Jeroen komt verder wel vaak met me mee naar m’n ouders, want hij kan het ook heel goed met heb vinden en hij voelt zich er enorm thuis. Toen ik net met hem ging vertelde hij al dat hij niet een heel goede band had met z’n ouders. Hij is enig kind en werd altijd gestoord dat alle aandacht op hem gevestigd werd. Volgens hem moesten zij ouders allang uit elkaar en bleven ze alleen vanwege hem bij elkaar, ook toen hij het huis uit ging. Dat legde een grote druk op hem en dat vond hij weer vervelend. De spanning was altijd om te snijden thuis, zei hij.
Best wel logisch dus dat ik heel erg zenuwachtig was toen ik zijn ouders voor het eerst ontmoette. Het was een, op z’n zachtst gezegd, gespannen avond. Wat ik ook tegen hem zei op de terugweg, ik dacht dat hij het met me eens zou zijn — het wás toch ook zo? — maar hij raakte heel geïrriteerd. Dat hij dat zelf ook allemaal al wel wist en dat ik hem dat niet hoefde te vertellen.
Toen werd het me al duidelijk dat hij over zijn ouders mag klagen en mag vertellen wat er fout zit en hoe ongemakkelijk en onaardig het allemaal gaat, maar dat ík dat niet mag. Ergens begrijp ik het wel: hij voelt zich alsnog aangevallen als iemand iets negatiefs zegt over zijn ouders. Ook al deelt hij die mening wel, hij heeft toch de neiging het voor hen op te nemen.
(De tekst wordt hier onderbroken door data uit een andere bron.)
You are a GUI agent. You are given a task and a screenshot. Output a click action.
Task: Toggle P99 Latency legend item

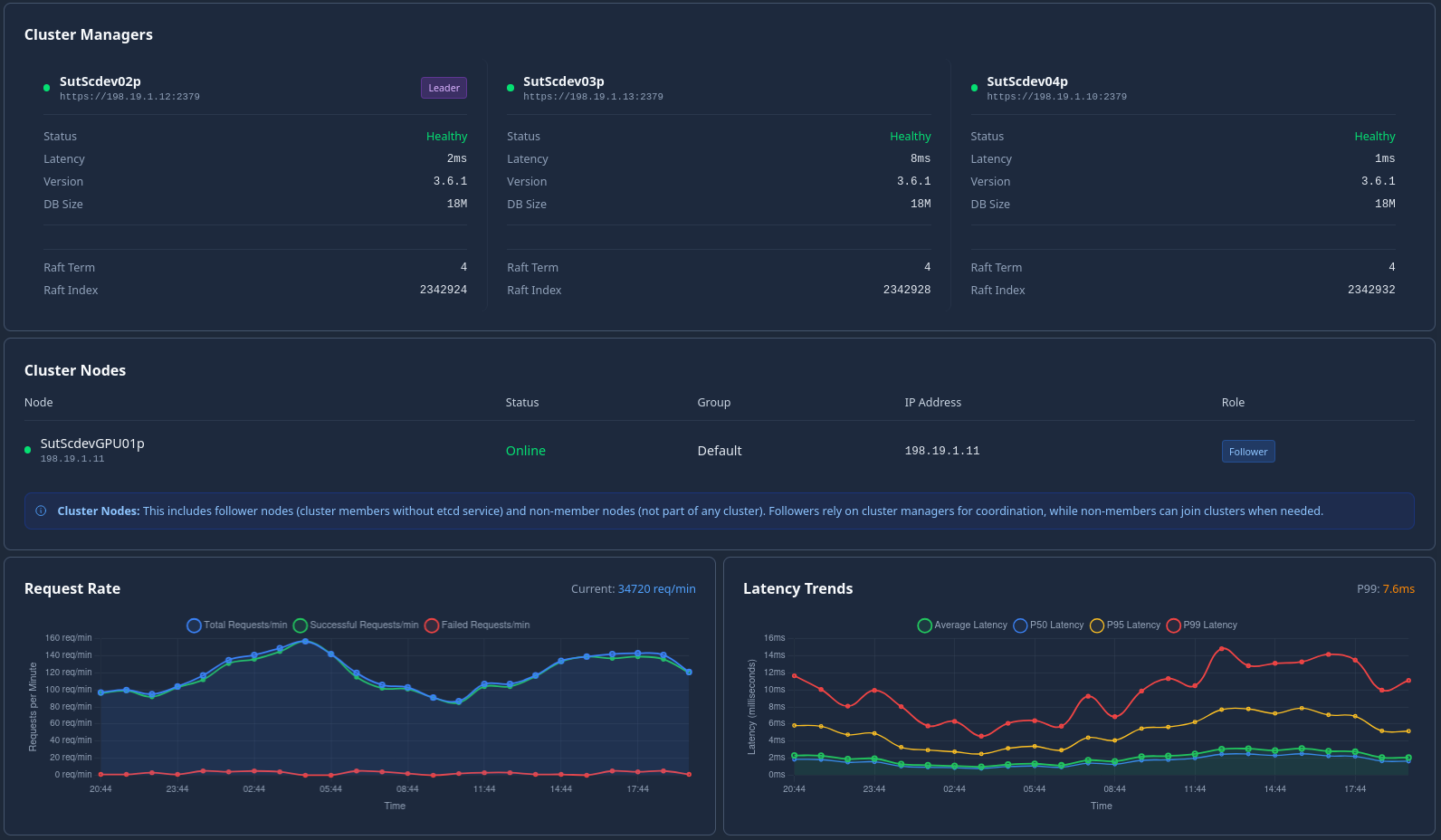[x=1202, y=625]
Dus ook al snap ik het wel, de afgelopen vier jaar zijn best pittig geweest als het om zijn ouders gaat. Elke keer ga ik er met een knoop in m’n maag naartoe, want het is altijd zo’n lange avond en nooit gezellig. Zijn vader drinkt altijd nét iets te veel (of soms veel te veel) en begint dan alleen maar zijn moeder af te kraken. Dat ze nooit iets heeft bereikt. Dat ze te weinig uitvoert thuis. Dat ze niet intelligent is. Hij zegt het als grapje, maar het is voor iedereen duidelijk dat het gewoon zijn waarheid is.
En deze kerst was het ook weer raak. Zelfs zo erg dat Jeroens moeder in huilen uitbarstte. Met haar heb ik vaak nog wel medelijden; ze is een harde vrouw, maar als niemand je ooit liefde geeft zou ik ook zo worden. Jeroen kiest zonder uitzondering altijd de kant van zijn vader, en dat zal ook niet gemakkelijk zijn. Maar toch, dat ze in huilen uitbarstte… Ik had die vrouw nog nooit iets van emotie zien hebben.
Ik wist dus echt niet wat ik moest doen. Jeroens vader moest lachen, Jeroen zelf werd stil en ik zat er maar een beetje bij. Achteraf zei Jeroen dat zijn moeder zich aanstelde maar ook dat ik, als vrouw, haar had moeten troosten. En ik ben alleen maar aan het bedenken of er een manier is om die twee mensen nooit meer te hoeven zien.’